Similar to Door Dash, but instead of doors you have walls that move up and down. You have to time your approach and when to jump. Gate Crash can feel a little too easy, but it can have some thrilling close calls at the end.
This mini-game has all the players on a platform where blocks missing different sections slide across, forcing everyone to jump and run to make it through the holes without getting shoved off. There’s lots of yelling when playing with friends during this one. Block Party’s biggest problem is how easy it is—I’ve often played rounds where nobody loses.
This mini-game and the next one on our list proved to be the most divisive among us, with some believing they are amazing and others finding them terrible. The biggest issue some have with See Saw is how it can feel like only the front of the pack can make it. If you get stuck with idiots (aka everyone else in a match of Fall Guys) you might lose while yelling a lot in frustration.
The biggest complaint many who hate Slime Climb have is that it’s too hard and other players get in the way too much. But this tricky platforming is also rewarding if you make it to the top before the ever-rising slime kills you. It also often removes many players from a packed match, which helps make later rounds less chaotic.
Around these parts, some of us aren’t the biggest fans of the team games in Fall Guys. Though Hoopsie Daisy isn’t the worst team game (we will get to that soon) it’s not that great. You jump through some hoops to score points. The hoops are random. Ehh.
Race up a hill while fruits fall down it. It’s fine, but I don’t know many people who are cheering when it shows up in a match.
It’s Jump Club, but with fewer people, more poles, and the winner takes the crown. The simplicity of games like Jump Club and Jump Showdown works great as a random round earlier in the match, but as the ending, Jump Showdown feels anti-climatic and not very special.
Giant balls need to be pushed towards your corner of the map in this team game. There are three teams and only the top two move on. There’s some strategy to this one, but I often spend most of my time getting grabbed or chasing a ball around. Not much fun.
Your team pushes a ball up an incline. Reach the end and your ball drops down into a goal. It can be too easy, a bit boring, and not fun if you have teammates who are focused on only pushing instead of running defense too.
Eggs need to be placed in your team’s section of the map. Egg Scramble is basically Hoarders with tinier balls, which need to be grabbed instead of pushed. Any mode that relies on grabbing is usually bad.
Two teams start with a few players who are covered with a pink mist. As they grab un-misted players on the other team, the jinx spreads. The first team to be completely covered in pink loses. While this mode feels oddly relevant and morbid in 2020, it isn’t much more than people running around looking for the last random person to grab.
All players are placed on a large rolling platform and then different obstacles and holes appear for them to dodge. This mini-game can be too easy, with few players falling. It can also take a few minutes to end, which in Fall Guys feels like an eternity.
Hey, you know memory games where you match different pictures? Wanna play a bad version of that with other players? Probably not. So why is it here? Maybe to punish us?

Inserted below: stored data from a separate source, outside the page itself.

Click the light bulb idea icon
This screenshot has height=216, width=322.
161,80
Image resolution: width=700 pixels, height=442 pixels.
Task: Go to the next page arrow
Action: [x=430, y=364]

The worst team game in Fall Guys goes to Tail Tag, which has players running around trying to grab tails off other players on the other teams. The two teams with the most tails wins. This game combines annoying teammates with frustrating grab controls, and the end result is awful.

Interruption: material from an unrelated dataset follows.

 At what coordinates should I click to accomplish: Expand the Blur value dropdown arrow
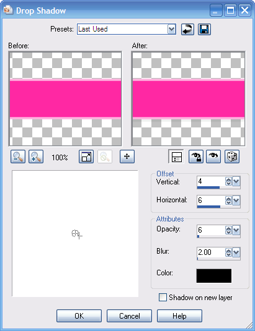236,252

Imagine you’ve had a great match of Fall Guys and reach the end round. This is your moment. You could win it all. And then the Fall Guys gods laugh at you and force you to play a solo version of Tail Tag to decide who wins. Prepare to run around trying to use the game’s crude grab mechanics, only for whoever has the tail at the very end to actually matter anyway. Then prepare to buy a new controller as you toss yours against a wall.